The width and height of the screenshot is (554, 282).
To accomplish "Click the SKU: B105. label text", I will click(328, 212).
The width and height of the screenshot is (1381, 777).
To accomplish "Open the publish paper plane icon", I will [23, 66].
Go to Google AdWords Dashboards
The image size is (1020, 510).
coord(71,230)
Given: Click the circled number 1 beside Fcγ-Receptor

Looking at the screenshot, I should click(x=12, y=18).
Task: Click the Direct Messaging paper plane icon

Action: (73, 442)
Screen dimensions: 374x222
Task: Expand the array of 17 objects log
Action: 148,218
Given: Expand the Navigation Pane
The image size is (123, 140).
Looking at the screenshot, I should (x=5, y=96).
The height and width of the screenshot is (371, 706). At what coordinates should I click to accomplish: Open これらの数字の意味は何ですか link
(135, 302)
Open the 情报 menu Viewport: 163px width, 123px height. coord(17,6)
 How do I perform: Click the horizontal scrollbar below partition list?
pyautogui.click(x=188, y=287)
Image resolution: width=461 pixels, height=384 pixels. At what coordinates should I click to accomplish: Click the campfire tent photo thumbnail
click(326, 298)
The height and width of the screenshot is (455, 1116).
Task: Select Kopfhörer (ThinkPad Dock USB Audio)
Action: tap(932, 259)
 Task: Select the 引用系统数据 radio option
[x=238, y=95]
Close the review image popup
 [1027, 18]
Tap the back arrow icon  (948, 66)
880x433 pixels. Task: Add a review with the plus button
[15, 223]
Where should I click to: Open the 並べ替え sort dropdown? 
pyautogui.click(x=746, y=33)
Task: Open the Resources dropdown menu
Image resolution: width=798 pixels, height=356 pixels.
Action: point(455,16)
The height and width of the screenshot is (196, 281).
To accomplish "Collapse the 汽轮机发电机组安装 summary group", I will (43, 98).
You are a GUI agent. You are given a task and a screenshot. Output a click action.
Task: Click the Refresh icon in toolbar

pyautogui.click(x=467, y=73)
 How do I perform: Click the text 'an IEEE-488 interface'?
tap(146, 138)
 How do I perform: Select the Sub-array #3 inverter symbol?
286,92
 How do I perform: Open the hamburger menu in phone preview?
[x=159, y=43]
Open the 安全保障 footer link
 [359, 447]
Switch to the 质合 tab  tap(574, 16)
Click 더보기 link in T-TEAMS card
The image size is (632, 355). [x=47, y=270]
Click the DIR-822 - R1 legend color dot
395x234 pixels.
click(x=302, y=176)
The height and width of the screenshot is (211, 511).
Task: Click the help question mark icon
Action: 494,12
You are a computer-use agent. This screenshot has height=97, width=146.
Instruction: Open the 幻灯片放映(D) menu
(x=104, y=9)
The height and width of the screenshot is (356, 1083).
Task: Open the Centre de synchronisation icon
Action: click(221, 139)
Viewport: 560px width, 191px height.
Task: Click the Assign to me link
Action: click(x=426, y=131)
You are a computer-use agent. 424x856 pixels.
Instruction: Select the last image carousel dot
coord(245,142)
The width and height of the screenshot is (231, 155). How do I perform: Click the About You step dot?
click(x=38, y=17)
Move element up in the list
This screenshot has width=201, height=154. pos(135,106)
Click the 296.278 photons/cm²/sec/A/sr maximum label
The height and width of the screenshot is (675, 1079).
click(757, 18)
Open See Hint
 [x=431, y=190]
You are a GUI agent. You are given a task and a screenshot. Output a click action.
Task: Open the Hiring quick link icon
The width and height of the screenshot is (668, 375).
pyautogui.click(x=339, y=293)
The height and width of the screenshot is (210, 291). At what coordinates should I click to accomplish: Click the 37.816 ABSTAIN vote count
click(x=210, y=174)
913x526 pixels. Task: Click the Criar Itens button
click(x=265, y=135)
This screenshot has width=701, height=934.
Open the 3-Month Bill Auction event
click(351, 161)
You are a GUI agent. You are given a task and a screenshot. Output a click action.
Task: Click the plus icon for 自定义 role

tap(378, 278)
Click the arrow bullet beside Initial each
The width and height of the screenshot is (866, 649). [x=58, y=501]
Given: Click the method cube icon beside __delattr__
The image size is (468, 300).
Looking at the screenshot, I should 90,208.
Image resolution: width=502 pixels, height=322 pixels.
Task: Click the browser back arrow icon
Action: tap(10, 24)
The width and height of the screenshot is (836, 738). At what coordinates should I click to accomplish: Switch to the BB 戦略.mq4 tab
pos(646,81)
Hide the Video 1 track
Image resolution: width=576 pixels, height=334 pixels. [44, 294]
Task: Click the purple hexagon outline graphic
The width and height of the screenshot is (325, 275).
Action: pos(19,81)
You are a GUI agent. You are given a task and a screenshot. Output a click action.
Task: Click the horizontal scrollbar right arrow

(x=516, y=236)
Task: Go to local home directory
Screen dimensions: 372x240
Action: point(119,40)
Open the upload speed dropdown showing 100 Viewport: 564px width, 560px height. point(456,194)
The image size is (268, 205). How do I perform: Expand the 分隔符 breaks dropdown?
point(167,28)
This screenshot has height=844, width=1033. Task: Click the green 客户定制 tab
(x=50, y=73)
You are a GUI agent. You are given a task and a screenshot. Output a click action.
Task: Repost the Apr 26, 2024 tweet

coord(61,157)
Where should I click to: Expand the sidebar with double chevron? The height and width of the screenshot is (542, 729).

*EXERCISE BRIEF*
From the entries above, collect every line with the string "computer" in it.

*ANSWER TO THIS PROBLEM*
You are a computer-use agent. This screenshot has height=97, width=146.
You are a computer-use agent. 424x856 pixels.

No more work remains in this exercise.